His most recent horror flick was “Hypothermia” (2012) where he played a psychopath. He’s also appeared in “Cannibalistic” (2002) as a reformed cannibal.
“We [the film's director and Wood] had done some writing and theater together way back in the Jurassic Period, so when he was looking for people he could con into doing it for expenses only, my name came up,” Wood said.
Wood, who moved to Chicago last year from New York, said his customers come in three categories: single women, couples in their 30s, and “then it skips to people who are up in their late 50s.”
“My stuff replaces a lot of IKEA stuff. People want to replace their IKEA stuff but they don’t want to go to Ethan Allen,” Wood said.
Laura Garcia, a 41-year-old architect who lives in West Town, commissioned a table from Wood after passing by his booth at the Randolph Street Market.
Garcia said she was attracted to the simplicity of Wood’s design coupled with his use of reclaimed wood.
“I said, ‘I love this table. I’d love to buy it. Do you have another one you can stain a little bit darker?’ And he said, ‘sure, no problem.’”
As an architect who works out of her home, Garcia uses her Wood table as both a dining room set and a conference desk for prospective clients.

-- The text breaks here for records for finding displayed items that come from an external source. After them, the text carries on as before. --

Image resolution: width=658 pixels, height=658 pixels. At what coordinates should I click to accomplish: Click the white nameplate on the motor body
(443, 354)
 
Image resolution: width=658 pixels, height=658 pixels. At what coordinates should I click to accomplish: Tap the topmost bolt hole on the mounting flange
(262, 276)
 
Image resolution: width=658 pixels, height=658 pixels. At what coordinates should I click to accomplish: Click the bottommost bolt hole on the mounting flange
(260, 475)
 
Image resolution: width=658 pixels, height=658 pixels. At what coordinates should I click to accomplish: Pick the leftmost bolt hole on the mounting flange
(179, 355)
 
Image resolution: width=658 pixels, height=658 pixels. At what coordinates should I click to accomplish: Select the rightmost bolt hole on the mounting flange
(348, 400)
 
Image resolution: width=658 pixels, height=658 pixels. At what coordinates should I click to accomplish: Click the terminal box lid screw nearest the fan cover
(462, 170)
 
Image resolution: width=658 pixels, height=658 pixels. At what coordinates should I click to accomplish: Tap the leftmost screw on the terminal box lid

The average price for a Wood bench is around $1,800, but he also sells candleholders made from reclaimed wood and antique glass slides for just $30.
Wood said his prices are comparable to the places where bulk manufacturing takes away the feel-good sensation of having a unique piece of furniture to call your own.
“Whether or not somebody buys something from me, people just should not buy stuff from Restoration Hardware,” he said.